= PROBLEM STATEMENT =
Note the line containing "Task: Click the 項目 column header"; from it through the last line below, give only those lines again, exactly, both ends included, skipping pictures.

Collected data entries:
________
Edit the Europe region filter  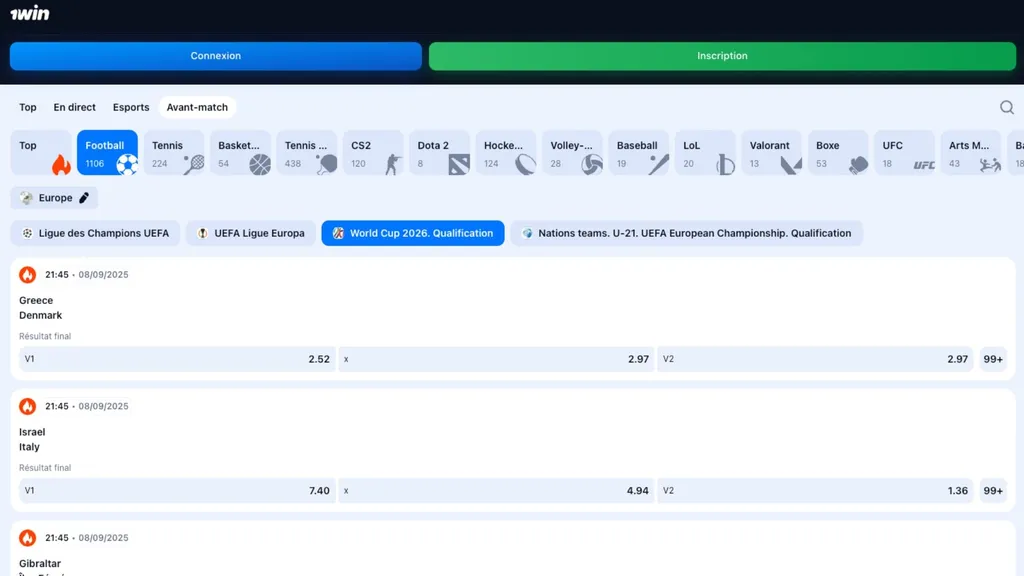tap(55, 198)
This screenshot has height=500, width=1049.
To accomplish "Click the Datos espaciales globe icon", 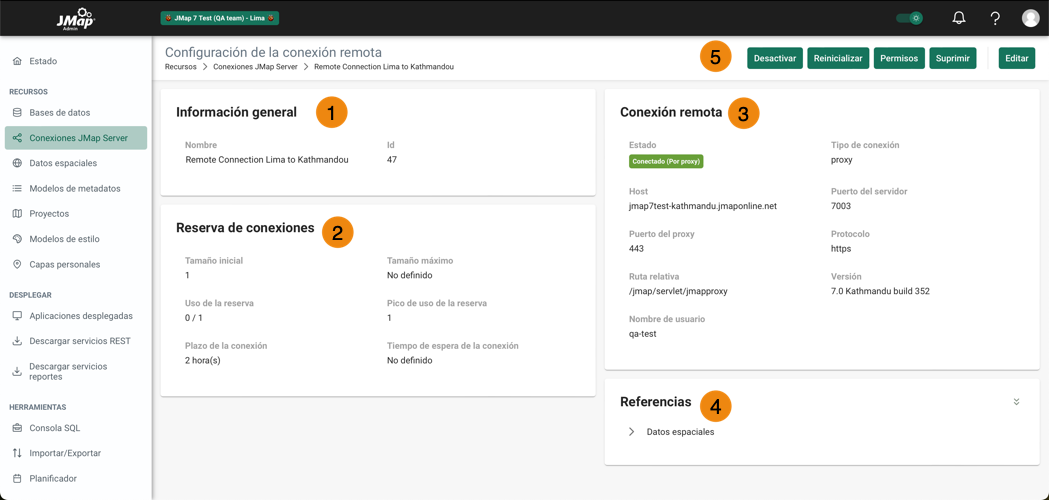I will click(17, 163).
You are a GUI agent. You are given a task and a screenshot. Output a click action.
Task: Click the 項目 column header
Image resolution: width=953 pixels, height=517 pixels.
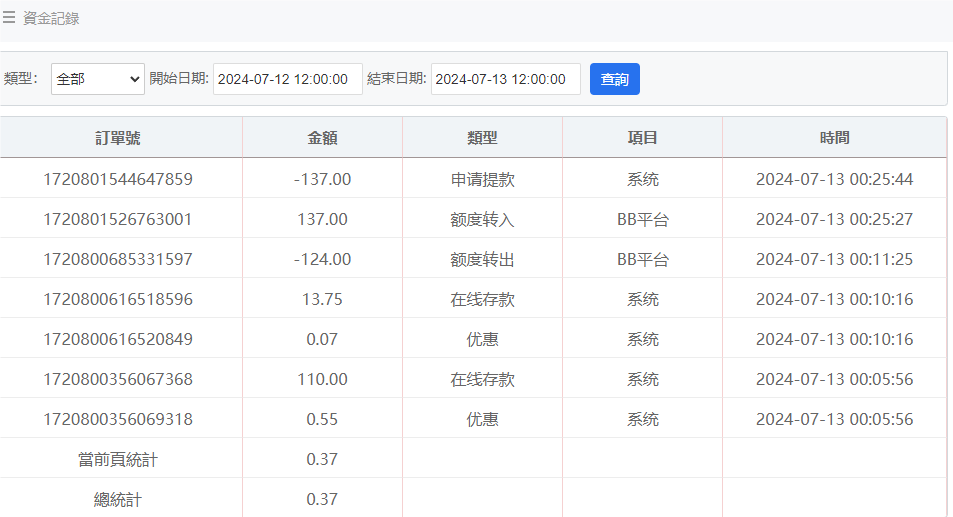pyautogui.click(x=642, y=138)
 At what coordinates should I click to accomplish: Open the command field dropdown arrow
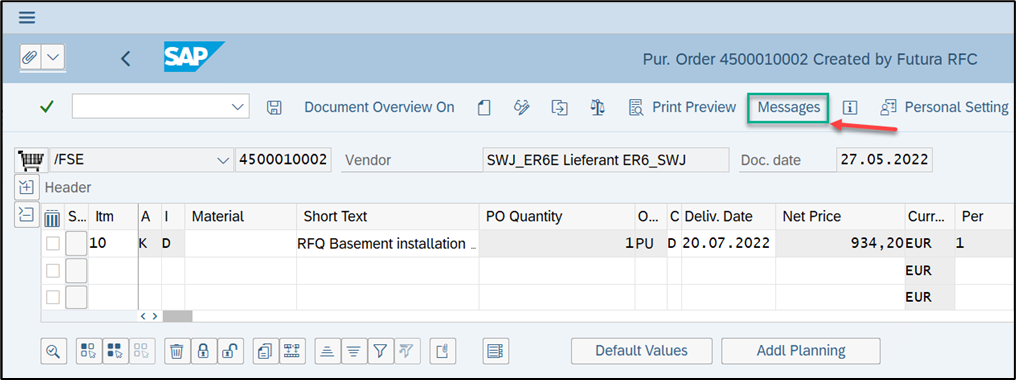tap(238, 107)
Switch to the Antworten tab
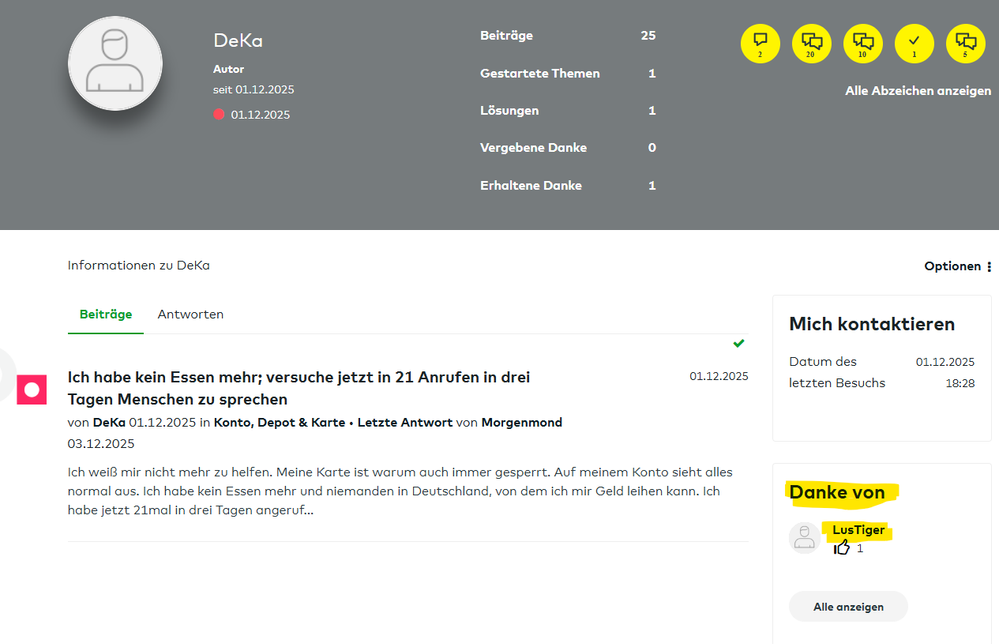This screenshot has height=644, width=999. coord(190,314)
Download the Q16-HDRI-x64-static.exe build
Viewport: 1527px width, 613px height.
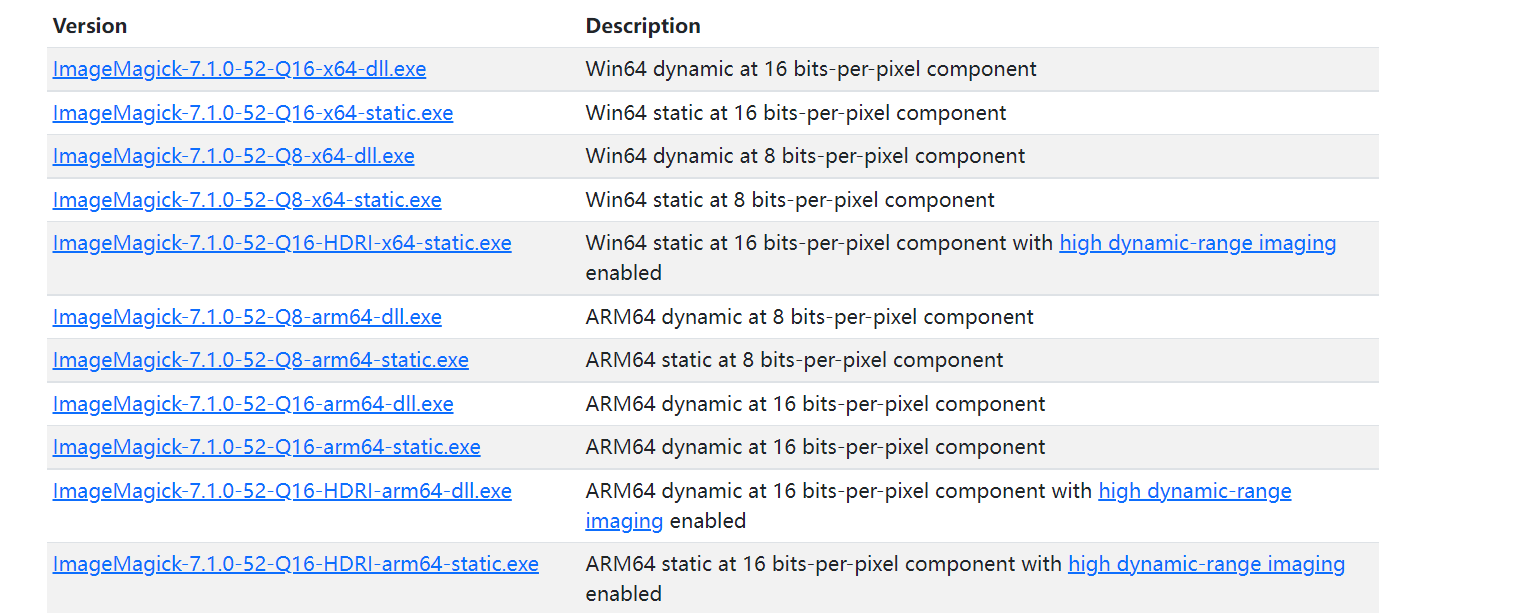[x=282, y=243]
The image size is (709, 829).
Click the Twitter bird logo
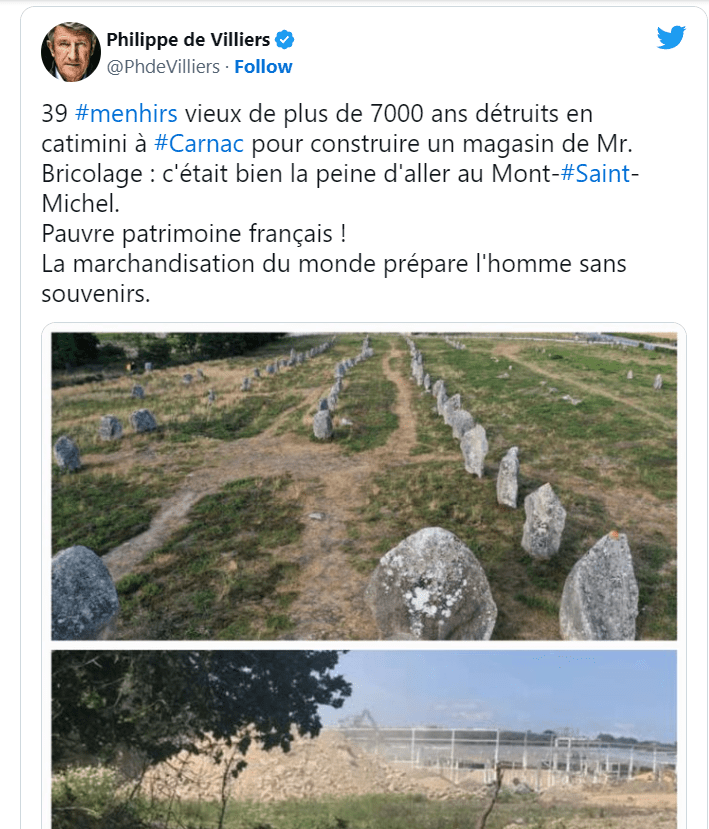coord(671,38)
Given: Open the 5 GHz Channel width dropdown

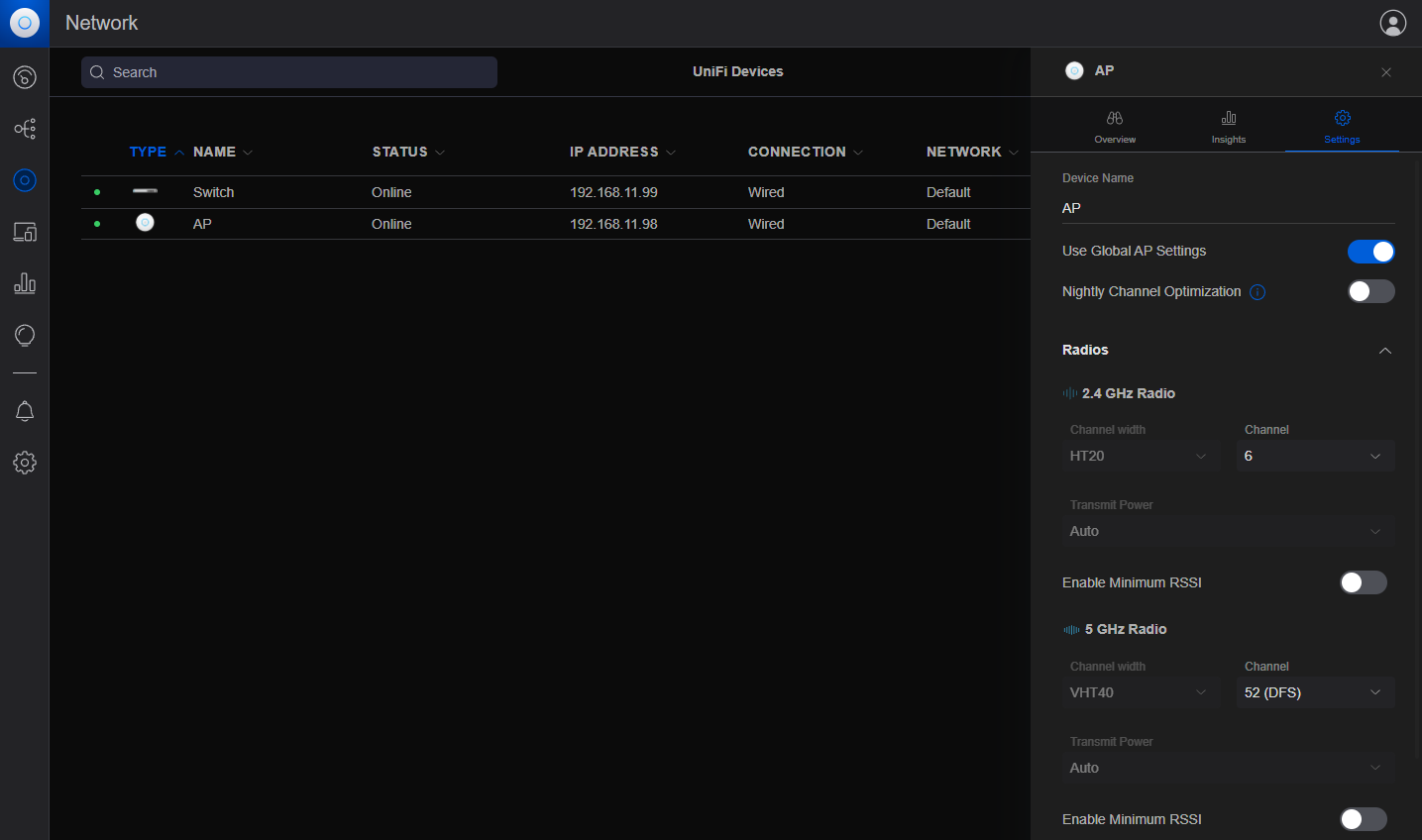Looking at the screenshot, I should (1140, 692).
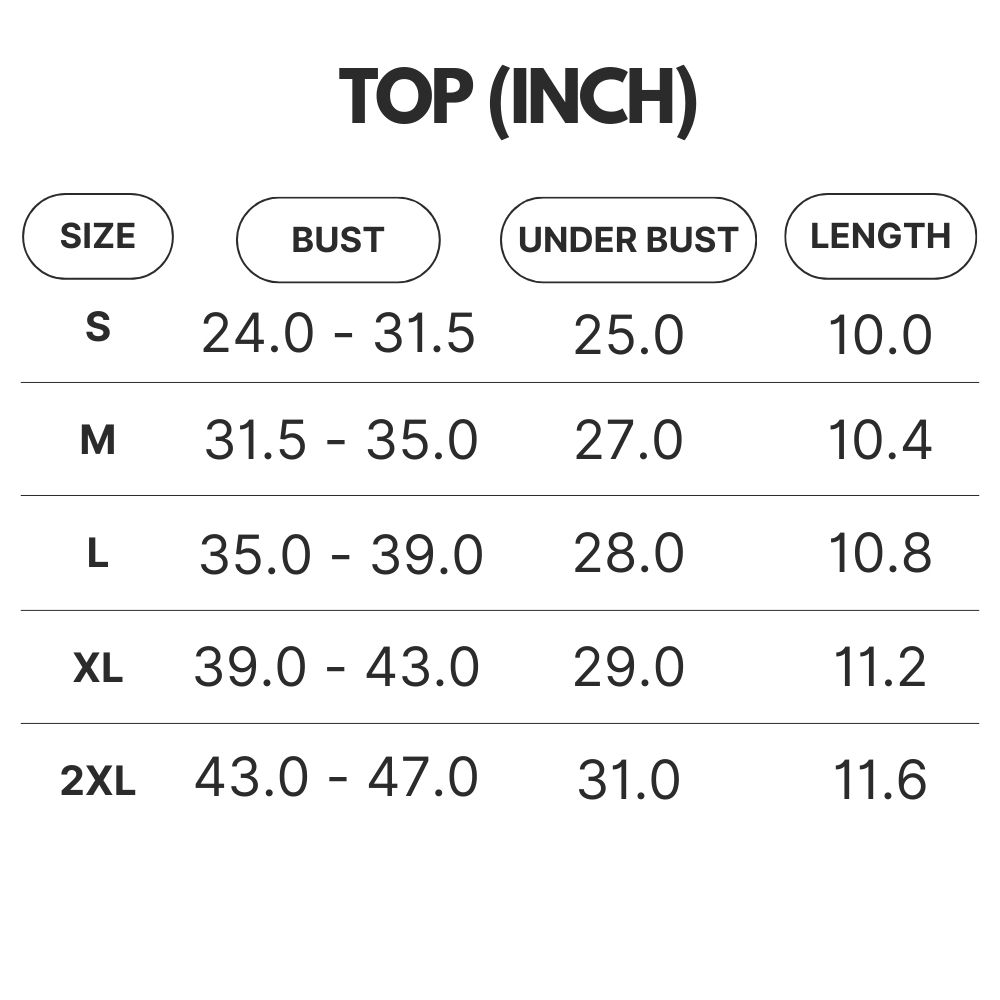Select the UNDER BUST column header
The height and width of the screenshot is (1000, 1000).
(x=628, y=240)
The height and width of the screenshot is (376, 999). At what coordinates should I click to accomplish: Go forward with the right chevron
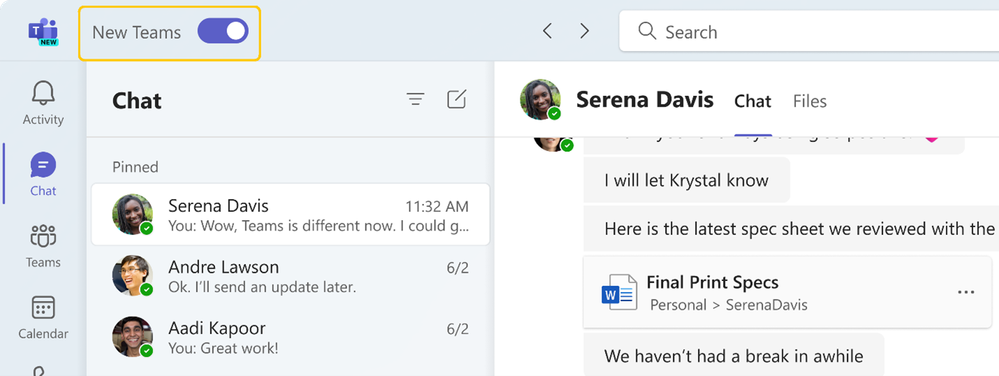point(584,31)
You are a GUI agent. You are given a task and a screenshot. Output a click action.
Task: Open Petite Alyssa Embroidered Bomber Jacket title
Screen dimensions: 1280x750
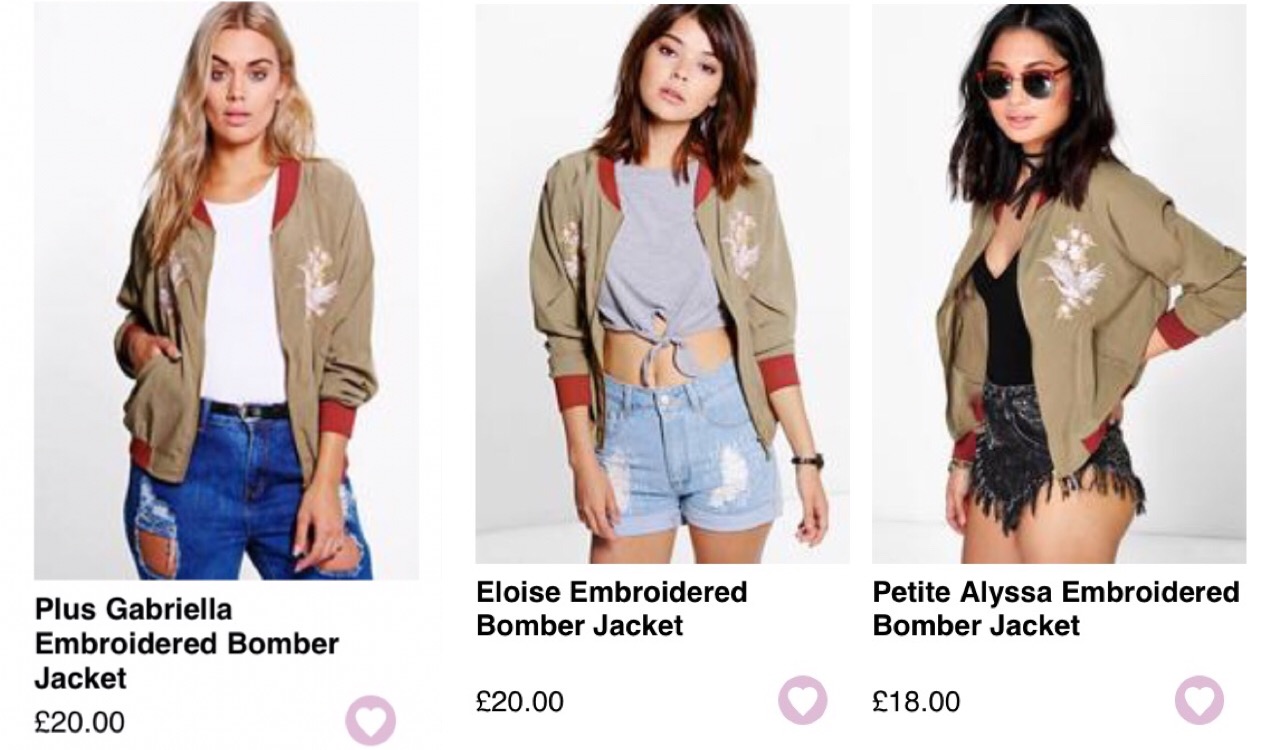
________
= RESULT OF THIS TASK =
Task: Click the 項目 column header
Image resolution: width=953 pixels, height=517 pixels.
pyautogui.click(x=642, y=138)
 At what coordinates should I click to accomplish: Open the command field dropdown arrow
tap(238, 107)
Switch to the Antworten tab
This screenshot has height=644, width=999. coord(190,314)
Download the Q16-HDRI-x64-static.exe build
Viewport: 1527px width, 613px height.
[x=282, y=243]
The image size is (709, 829).
Click the Twitter bird logo
coord(671,38)
Given: Open the 5 GHz Channel width dropdown

Looking at the screenshot, I should (1140, 692).
Select the UNDER BUST column header
The height and width of the screenshot is (1000, 1000).
(x=628, y=240)
The height and width of the screenshot is (376, 999). At what coordinates should I click to accomplish: Go forward with the right chevron
point(584,31)
You are a GUI agent. You are given a task and a screenshot. Output a click action.
Task: Open Petite Alyssa Embroidered Bomber Jacket title
Screen dimensions: 1280x750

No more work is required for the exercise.